To do = Look in the material below for the line holding "Task: Skip to end with the last playback icon". Set it down exactly, with each later line up to and including the line holding "You are a computer-use".

Recorded information =
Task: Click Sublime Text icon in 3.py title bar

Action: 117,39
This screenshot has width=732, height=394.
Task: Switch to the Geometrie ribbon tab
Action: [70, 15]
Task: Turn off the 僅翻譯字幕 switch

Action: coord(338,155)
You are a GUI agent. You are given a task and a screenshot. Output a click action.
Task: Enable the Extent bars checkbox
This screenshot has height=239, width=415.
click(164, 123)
---
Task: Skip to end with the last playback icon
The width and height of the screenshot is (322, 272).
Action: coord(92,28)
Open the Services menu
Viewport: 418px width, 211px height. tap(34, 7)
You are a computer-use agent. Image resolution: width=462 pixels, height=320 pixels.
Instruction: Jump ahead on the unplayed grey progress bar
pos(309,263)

Response below =
Task: Skip to end with the last playback icon
The width and height of the screenshot is (322, 272).
Action: coord(92,28)
Open the Services menu
Viewport: 418px width, 211px height. tap(34, 7)
You are a computer-use agent. Image resolution: width=462 pixels, height=320 pixels.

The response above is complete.